Check each line of the entries below for the word "computer", and copy out the ones that have it.

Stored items

++++++

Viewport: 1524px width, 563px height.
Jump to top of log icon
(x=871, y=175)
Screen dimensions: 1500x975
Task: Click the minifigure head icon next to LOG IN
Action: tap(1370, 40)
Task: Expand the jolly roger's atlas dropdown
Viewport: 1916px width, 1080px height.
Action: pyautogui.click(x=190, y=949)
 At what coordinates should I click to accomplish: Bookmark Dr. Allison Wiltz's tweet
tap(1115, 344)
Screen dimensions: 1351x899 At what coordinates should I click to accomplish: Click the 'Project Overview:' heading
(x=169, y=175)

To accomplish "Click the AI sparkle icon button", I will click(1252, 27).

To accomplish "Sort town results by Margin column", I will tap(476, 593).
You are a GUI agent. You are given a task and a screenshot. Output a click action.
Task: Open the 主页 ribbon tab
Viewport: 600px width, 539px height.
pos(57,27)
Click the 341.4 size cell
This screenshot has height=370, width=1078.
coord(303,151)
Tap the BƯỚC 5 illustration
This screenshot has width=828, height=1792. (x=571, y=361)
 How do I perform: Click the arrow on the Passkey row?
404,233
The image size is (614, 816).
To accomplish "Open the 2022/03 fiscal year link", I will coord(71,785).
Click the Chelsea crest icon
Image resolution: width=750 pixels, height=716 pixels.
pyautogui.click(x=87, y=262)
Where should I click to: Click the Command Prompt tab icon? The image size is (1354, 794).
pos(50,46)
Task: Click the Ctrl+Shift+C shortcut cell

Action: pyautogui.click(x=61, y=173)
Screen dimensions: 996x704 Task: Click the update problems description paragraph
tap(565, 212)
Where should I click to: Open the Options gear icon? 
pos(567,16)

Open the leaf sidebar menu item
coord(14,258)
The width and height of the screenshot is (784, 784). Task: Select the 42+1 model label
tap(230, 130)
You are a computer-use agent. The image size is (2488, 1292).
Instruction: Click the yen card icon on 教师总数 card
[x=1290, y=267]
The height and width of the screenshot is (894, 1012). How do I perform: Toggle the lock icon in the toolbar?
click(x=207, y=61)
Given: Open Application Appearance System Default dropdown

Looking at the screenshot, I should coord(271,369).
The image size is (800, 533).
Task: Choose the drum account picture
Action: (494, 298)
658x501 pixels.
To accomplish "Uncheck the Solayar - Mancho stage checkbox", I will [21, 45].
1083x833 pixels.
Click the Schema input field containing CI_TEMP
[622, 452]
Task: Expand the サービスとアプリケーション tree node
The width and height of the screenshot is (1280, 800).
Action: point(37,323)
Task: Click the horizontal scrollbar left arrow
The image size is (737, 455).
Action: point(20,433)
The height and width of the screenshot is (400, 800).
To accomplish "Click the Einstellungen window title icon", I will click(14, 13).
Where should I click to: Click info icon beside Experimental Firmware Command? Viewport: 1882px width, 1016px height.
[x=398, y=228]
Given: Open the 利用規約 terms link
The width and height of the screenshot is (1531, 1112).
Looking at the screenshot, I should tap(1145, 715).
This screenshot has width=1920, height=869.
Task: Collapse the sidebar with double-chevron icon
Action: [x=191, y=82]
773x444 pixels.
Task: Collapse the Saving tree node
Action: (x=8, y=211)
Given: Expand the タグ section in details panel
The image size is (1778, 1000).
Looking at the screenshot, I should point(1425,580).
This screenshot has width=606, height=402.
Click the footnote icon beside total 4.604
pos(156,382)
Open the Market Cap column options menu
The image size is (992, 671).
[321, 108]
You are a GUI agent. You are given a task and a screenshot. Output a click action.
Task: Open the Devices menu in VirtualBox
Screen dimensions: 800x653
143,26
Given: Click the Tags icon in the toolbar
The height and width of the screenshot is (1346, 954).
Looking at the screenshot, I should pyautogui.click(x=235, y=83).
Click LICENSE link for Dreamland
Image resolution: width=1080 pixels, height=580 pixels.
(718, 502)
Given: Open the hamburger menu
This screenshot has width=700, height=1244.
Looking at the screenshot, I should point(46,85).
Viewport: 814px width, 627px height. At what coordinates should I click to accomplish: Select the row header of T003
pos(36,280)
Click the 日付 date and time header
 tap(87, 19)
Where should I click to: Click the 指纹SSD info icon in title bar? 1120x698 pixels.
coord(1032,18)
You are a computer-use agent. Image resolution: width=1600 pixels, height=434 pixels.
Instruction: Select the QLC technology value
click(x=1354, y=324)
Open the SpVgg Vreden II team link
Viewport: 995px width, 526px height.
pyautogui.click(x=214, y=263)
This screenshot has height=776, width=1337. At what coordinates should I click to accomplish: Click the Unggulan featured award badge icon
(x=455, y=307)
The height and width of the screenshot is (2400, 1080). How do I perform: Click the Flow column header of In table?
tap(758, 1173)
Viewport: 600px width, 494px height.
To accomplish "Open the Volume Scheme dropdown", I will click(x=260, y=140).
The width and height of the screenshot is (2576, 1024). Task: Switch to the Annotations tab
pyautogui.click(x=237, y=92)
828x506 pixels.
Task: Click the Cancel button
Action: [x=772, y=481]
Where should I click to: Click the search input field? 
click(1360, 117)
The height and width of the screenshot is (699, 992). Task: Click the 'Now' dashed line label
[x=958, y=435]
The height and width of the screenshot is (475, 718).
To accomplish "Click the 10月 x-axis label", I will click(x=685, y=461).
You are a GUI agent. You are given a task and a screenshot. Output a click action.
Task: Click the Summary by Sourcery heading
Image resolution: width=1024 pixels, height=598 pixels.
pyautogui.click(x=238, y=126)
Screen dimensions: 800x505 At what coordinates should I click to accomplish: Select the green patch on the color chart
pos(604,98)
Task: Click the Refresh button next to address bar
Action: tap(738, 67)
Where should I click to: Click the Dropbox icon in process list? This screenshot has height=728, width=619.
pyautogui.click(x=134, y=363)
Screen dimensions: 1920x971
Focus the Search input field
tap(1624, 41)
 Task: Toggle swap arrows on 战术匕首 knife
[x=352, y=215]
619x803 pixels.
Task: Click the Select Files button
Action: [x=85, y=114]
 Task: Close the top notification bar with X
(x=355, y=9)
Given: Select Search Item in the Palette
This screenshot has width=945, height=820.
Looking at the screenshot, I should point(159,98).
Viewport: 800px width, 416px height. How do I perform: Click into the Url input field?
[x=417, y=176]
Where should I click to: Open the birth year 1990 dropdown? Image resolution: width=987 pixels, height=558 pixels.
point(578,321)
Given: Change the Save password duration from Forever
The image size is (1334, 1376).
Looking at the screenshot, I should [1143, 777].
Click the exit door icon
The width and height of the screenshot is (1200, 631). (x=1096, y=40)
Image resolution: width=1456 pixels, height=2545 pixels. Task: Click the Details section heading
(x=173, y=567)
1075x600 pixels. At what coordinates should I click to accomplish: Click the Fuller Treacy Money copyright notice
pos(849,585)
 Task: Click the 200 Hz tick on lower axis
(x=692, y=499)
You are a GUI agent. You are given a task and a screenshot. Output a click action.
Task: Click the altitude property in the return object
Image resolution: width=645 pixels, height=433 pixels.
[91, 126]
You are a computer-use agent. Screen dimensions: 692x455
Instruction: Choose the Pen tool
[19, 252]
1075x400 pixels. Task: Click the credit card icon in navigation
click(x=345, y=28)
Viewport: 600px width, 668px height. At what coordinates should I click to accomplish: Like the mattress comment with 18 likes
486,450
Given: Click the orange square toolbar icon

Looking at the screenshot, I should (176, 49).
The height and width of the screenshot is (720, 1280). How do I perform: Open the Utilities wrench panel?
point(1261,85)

++++++

◆ Answer area ◆
You are a computer-use agent. The image size is (2488, 1292).
You are a computer-use agent. Image resolution: width=1600 pixels, height=434 pixels.
You are a computer-use agent. Screen dimensions: 692x455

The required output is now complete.